Dr. Anne-Kathrin Bertke honed her skills at the most prestigious law firms in her field, where she has led highly complex cases in recent years. These experiences have shaped her approach. At NEWHAVEN, clients can expect excellent and innovative advice.

Professional career

  • Lawyer since 2013, first nine years at Freshfields, then at a leading employment law boutique (Tier One)
  • Secondment to the HR department of Novartis Germany during ongoing restructuring measures
  • Secondment to the "Global Litigation Communications" department (Group-wide crisis communications) of Volkswagen AG
  • Five-month internal investigation at a global insurance company in Switzerland

Academic career

  • Studied at the Bucerius Law School in Hamburg (LL.B. and Dr. jur.) and the University of Texas at Austin, USA, as a scholarship holder of the German National Academic Foundation
  • Doctorate with Professor Dr.

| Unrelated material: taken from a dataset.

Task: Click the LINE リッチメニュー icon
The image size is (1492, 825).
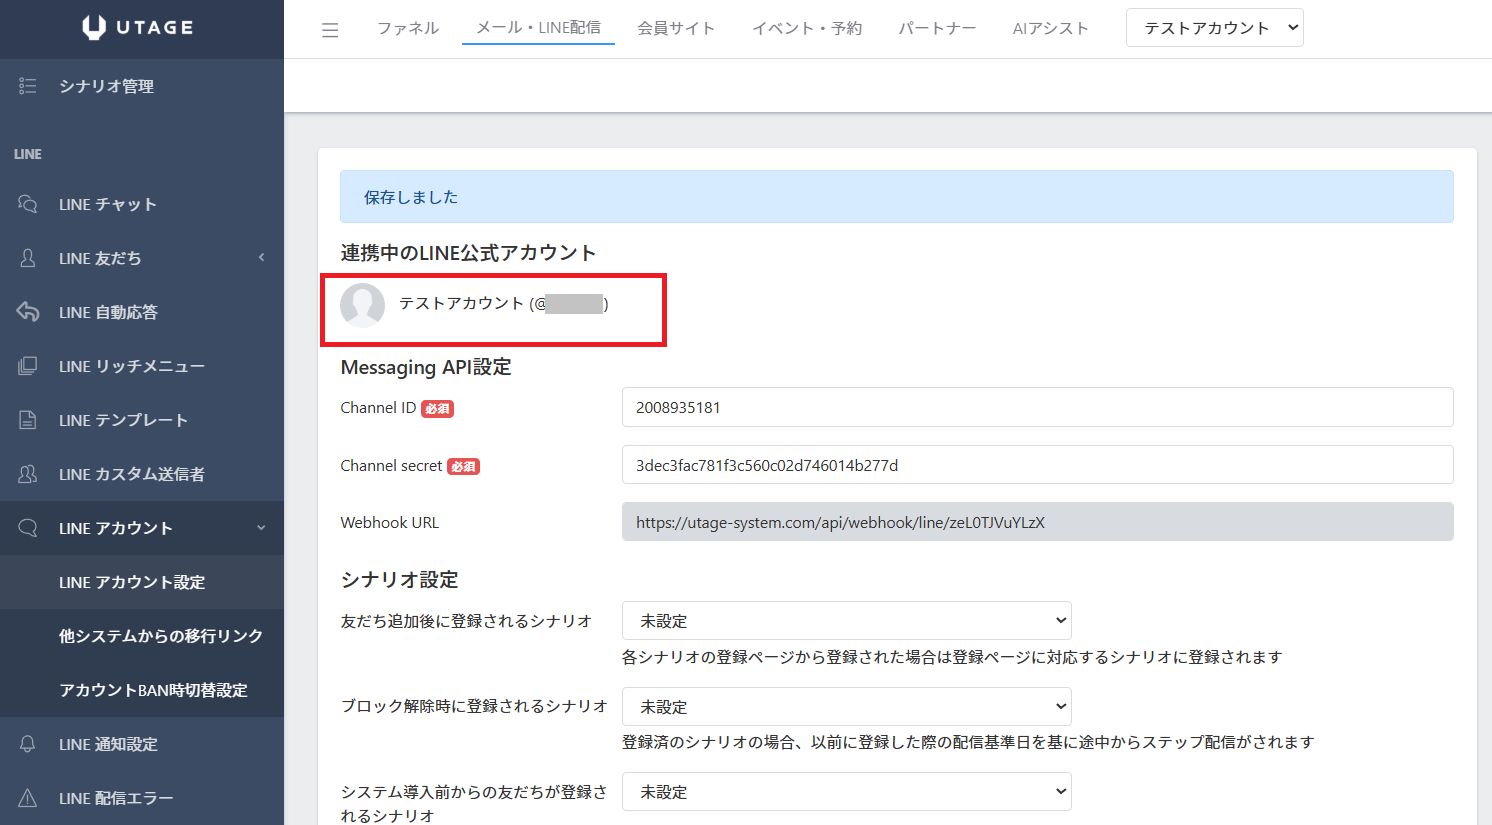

Matthias Jacobs (Bucerius Law School) on the topic "On the admissibility of sympathy strikes"
  • Legal clerkship at the Hanseatic Higher Regional Court

Publications and Presentations

Dr. Anne-Kathrin Bertke is a speaker at the IfUS Institute (Institute for Corporate Restructuring and Development) in Heidelberg, where she leads the module "Employment Law Restructuring Measures in Crisis" as part of the "Restructuring and Reorganization Consultant Certificate Course". She is a regular speaker at specialist conferences, most recently at the Center for Labor Relations and Labor Law (ZAAR) in Munich, at the conference of the Labor Law Working Group of the German Bar Association (DAV) and at the local conference of the German Association of Labor Courts, at the Practitioners' Group on Works Constitution Law and at the Federal Association of Labor Lawyers in Companies (BVAU) and provides impetus in publications on key topics in labor law.

Recent lectures and publications deal with the following topics, among others:

  • Employment law in restructuring and insolvency
  • Digitalization in the workplace - data protection and employee co-determination
  • Compliance risk works council remuneration
  • Working time recording
  • Post-contractual non-compete clauses
  • Supply chain compliance and trade secret protection
  • Cross-border conversions and news on the European Company (SE)
  • Whistleblowing and managing directors
  • Directors' liability in the pandemic
  • Occupational health and safety

Voluntary commitment / Memberships

  • As President of the Bucerius Law School Alumni Association (Bucerius Alumni e.V.), Dr. Anne-Kathrin Bertke leads a community of over 2,300 members and is committed to the exchange between academia and practice.
  • Further memberships (selection)
    • Alumni of the Studienstiftung e.V.
    • Labor Law Working Group of the German Bar Association (DAV)
    • German Labor Court Association
    • Hamburg Association for Labor Law e.V.